Preek 21e zondag na Pinksteren

Vergeef ons onze schuld, zoals ook wij vergeven

De dienaar wordt voor de koning gebracht, de dienaar wordt voor God gebracht. Een dagelijkse situatie tot het einde der tijden als God wederkomt om te oordelen. Als je je geweten onderzoekt en je weet dat je fout bent, is de perfecte houding je te gedragen tegenover God zoals de dienaar in eerste instantie doet. Zowel in een persoonlijke schuldbelijdenis als bij de biecht wordt je als christen geacht zo te handelen als je je zonde en de daardoor ontstane schuld inziet. Die dienaar draalt er niet omheen, hij erkent schuld. Hij is zich ervan bewust dat hij die schuld niet kan afbetalen. Hij vraagt om kwijtschelding. En hij doet dat op een nederige wijze: hij knielt neer en smeekt om geduld. Hij heeft het goede voornemen om de schuld te voldoen.

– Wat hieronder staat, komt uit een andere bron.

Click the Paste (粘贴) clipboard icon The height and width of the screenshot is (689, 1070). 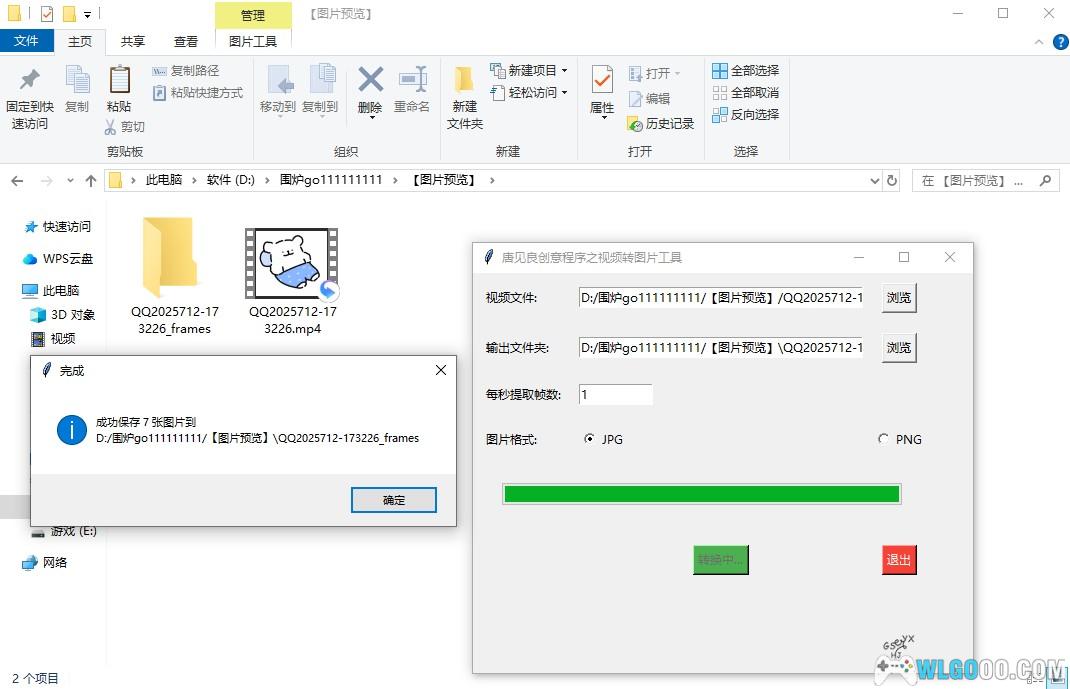[x=119, y=80]
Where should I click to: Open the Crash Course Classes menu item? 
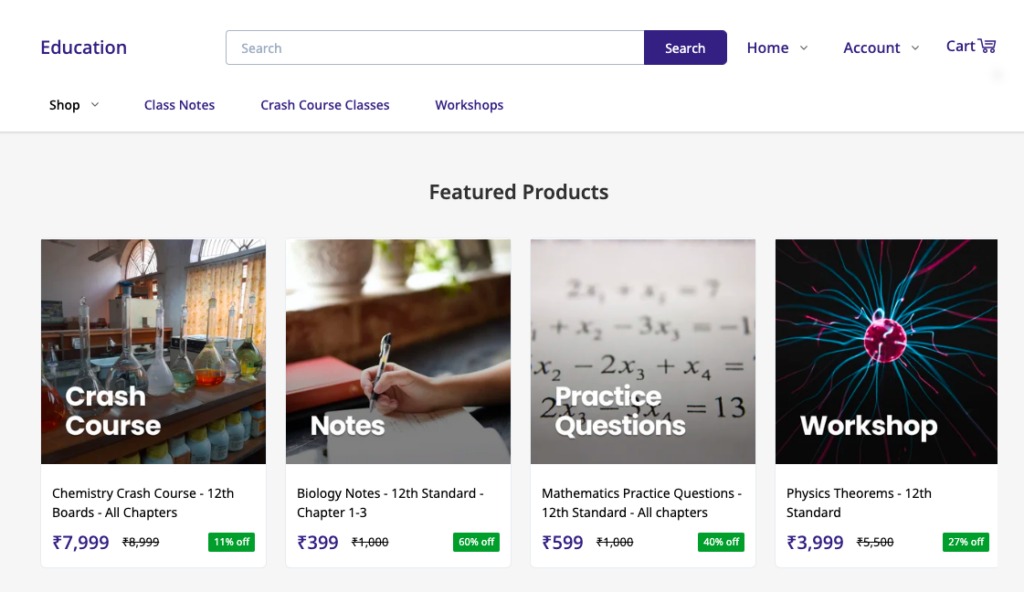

Hoe staat God tegenover dit alles. Christus vertelt dat aan de hand van een koning. God, de koning is geen watje die zomaar alles vergeeft. In de zin van een inclusiviteit, iedereen hoort erbij en het maakt niet uit wat je doet. Grote stukken van waarheden uit het evangelie van alleen al van vandaag worden overgeslagen. God roept je immers ter verantwoording als je Hem te weinig eer hebt gegeven in je leven. Elke keer weer. En omdat je tekort geschoten bent, wil Hij je verkopen, wil Hij van je af, wil  Hij dat je uit zijn  ogen verdwijnt. In eeuwigheid zou dit de hel betekenen. God staat in zijn recht, Hij mag gehoorzaamheid eisen van zijn schepselen die Hij gemaakt

heeft met als doel om Hem te eren en de aarde te beheren, die Hij verlost heeft en die Hij geïnspireerd heeft met zijn Heilige Geest. Dus zonder bekering, zonder belijdenis, zonder goede voornemens van de dienaar, zou het verhaal afgelopen zijn voor hem.

De koning van deze parabel vandaag, is ook barmhartig, krijgt medelijden en vergeeft de zonde en scheldt de schuld kwijt na de bekering van de dienaar.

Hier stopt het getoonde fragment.